## ASSIGNMENT:
Scan the entries below and report only how many lines contain "toolbar".

*** DATASET EXCERPTS ***

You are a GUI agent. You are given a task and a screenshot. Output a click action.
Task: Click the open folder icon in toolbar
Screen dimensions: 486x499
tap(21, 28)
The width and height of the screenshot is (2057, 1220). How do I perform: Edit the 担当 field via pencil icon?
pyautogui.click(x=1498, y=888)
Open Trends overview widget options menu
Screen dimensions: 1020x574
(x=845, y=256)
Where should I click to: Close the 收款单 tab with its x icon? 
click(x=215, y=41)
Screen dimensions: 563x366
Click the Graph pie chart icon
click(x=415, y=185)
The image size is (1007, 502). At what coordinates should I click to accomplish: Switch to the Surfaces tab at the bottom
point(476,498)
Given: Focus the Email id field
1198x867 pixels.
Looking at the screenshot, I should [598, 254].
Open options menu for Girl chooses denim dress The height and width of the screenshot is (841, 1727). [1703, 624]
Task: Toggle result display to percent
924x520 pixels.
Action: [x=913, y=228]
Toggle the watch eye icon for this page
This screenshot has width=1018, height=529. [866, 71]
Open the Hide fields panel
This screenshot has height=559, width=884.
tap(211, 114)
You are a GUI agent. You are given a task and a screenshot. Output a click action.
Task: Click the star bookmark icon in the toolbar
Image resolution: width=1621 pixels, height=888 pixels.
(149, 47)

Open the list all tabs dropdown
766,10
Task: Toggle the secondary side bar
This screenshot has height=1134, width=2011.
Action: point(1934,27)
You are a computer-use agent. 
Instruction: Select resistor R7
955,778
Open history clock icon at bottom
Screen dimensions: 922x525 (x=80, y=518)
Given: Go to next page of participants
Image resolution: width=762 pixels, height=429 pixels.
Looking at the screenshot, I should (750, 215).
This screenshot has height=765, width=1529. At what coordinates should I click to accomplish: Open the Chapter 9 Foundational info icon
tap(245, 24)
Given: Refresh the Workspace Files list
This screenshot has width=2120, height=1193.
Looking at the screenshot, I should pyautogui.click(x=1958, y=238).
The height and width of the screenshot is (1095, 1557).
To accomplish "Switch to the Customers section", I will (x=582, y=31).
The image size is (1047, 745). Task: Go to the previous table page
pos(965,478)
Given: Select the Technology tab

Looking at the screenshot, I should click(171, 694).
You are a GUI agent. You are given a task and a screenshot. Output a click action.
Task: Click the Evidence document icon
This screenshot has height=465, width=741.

*** End of DATASET EXCERPTS ***

## RESPONSE TO THE TASK:
2